[Set of tasks]
1. Render this sentence from the dissent in Spanish: "But this assumption is doubtful and would be beside the point even if true."
2. According to the dissent, what do respondents believe about their produce compared with most of that grown in California?

===== Article

488
Souter, J., dissenting
for protected speech "works no less an infringement of . . . constitutional rights" than being prohibited from making such expenditures. 431 U. S., at 234. The fact that no prior case of this Court has applied this principle to commercial and nonideological speech simply reflects the fortuity that this is the first commercial speech subsidy case to come before us.
3
An apparent third ground for the Court's conclusion that the First Amendment is not implicated here is its assumption that respondents do not disagree with the advertisements they object to subsidizing. See ante, at 470, 471. But this assumption is doubtful and would be beside the point even if true. As the Court itself notes, ante, at 467-468, and n. 11, respondents do claim to disagree with the messages of some promotions they are being forced to fund: some of the ads promote specific varieties of plums, peaches, and nectarines marketed by respondents' competitors but not by respondents; other ads characterize California tree fruits as a generic and thus fungible commodity, whereas respondents believe that their produce is superior to most grown in California. While these points of disagreement may seem trivial to the Court, they in fact relate directly to a vendor's recognized First Amendment interest in touting his wares as he sees fit, so long as he does not mislead. Supra, at 479. Whether the "central message," ante, at 470, of the generic advertising is that all California peaches, plums, and nectar-ines are equally good, or that only the varieties and characteristics featured in the advertisements are desirable, respondents do indeed disagree with that message.

==========
===== Data section

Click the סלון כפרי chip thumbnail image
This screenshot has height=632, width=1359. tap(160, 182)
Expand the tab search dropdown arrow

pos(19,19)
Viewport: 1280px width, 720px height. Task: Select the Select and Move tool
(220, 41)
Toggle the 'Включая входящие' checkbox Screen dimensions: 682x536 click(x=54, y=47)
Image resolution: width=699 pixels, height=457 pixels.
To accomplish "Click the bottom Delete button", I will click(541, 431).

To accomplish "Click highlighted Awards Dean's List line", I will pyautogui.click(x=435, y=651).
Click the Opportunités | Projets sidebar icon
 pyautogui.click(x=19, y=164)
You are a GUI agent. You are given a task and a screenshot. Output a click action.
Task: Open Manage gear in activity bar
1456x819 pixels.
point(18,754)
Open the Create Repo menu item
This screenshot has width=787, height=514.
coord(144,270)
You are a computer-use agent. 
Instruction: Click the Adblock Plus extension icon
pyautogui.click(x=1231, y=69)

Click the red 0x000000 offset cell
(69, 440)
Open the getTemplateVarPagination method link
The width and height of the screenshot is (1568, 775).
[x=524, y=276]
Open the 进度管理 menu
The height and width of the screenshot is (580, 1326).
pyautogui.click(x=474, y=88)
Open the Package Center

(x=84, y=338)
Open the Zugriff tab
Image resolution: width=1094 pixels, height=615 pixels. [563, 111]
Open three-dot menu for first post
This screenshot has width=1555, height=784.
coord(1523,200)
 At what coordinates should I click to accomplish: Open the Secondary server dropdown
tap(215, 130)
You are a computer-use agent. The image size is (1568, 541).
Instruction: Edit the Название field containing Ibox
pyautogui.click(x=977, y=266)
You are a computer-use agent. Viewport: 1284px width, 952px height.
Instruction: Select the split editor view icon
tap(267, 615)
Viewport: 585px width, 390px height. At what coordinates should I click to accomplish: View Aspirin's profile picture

==========

[Per-task outputs]
1. Pero esta suposición es dudosa y sería irrelevante aun si fuera cierta.

2. They believe their produce is superior to most grown in California.